EXERCISE DETAILS ▸ Your answer should be one number: the count of lines in these entries that hold the word "computer".

ENTRIES PROVIDED ▸
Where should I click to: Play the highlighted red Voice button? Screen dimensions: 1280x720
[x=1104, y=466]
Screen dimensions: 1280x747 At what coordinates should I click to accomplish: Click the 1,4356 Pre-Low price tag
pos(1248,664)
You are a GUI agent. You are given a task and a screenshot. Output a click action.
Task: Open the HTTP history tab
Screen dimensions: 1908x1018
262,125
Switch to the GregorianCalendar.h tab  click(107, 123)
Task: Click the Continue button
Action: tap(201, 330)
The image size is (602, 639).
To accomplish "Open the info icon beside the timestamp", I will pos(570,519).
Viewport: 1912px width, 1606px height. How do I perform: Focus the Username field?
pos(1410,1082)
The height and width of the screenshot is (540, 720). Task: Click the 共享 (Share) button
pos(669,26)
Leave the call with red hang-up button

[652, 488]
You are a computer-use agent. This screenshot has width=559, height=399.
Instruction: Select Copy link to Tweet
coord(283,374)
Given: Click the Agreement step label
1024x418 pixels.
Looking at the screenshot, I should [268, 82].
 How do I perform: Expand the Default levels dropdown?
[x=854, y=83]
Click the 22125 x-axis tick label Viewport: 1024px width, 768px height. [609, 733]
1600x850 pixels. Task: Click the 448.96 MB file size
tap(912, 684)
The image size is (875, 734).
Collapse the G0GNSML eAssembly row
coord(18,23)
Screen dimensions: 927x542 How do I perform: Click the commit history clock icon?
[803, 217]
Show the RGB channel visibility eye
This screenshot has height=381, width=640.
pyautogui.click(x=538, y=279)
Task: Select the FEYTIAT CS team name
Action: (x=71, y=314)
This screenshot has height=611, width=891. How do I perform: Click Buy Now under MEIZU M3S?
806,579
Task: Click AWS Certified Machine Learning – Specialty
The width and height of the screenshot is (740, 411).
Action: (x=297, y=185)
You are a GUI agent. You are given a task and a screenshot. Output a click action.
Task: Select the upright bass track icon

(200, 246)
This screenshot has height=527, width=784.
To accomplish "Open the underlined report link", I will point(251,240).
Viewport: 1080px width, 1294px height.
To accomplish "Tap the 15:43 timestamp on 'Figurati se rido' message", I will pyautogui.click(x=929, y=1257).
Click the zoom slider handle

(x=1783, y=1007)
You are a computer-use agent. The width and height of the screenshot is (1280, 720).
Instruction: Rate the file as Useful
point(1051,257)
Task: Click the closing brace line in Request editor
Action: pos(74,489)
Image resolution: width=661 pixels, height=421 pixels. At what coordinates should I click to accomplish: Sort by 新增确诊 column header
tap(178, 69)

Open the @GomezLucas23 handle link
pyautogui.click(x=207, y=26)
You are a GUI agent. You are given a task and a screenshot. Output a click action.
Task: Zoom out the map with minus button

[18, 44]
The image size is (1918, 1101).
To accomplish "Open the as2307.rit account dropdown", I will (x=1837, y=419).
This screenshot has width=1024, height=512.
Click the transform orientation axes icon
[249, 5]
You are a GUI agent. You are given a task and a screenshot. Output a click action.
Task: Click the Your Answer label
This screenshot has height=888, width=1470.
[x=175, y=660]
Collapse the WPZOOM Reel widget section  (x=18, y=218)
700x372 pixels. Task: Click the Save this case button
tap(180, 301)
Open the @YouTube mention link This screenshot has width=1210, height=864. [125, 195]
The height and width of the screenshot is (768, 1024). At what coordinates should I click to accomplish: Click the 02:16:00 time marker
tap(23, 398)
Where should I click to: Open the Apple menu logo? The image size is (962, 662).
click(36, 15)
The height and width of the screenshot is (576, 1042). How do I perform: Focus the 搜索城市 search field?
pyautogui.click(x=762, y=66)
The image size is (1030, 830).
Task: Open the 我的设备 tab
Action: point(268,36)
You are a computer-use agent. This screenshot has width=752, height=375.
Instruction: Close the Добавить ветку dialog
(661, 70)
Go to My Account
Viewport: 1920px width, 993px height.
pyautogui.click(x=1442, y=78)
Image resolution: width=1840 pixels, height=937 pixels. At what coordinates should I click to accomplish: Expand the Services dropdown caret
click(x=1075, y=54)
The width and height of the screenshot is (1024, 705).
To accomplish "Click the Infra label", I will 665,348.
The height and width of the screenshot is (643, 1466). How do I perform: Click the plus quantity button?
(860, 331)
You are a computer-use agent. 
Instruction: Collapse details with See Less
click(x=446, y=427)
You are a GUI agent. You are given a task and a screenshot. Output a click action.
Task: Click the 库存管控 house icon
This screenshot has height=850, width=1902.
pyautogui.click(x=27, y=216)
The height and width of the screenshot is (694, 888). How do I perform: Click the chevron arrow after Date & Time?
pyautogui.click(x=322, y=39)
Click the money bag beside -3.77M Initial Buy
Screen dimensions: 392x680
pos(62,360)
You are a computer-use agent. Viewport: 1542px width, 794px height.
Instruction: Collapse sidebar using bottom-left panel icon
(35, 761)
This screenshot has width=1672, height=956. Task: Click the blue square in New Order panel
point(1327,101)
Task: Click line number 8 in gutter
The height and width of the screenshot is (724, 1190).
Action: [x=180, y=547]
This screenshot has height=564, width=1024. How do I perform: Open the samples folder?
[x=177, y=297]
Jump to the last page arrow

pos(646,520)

SOLUTION FOR THIS EXERCISE ▸ 5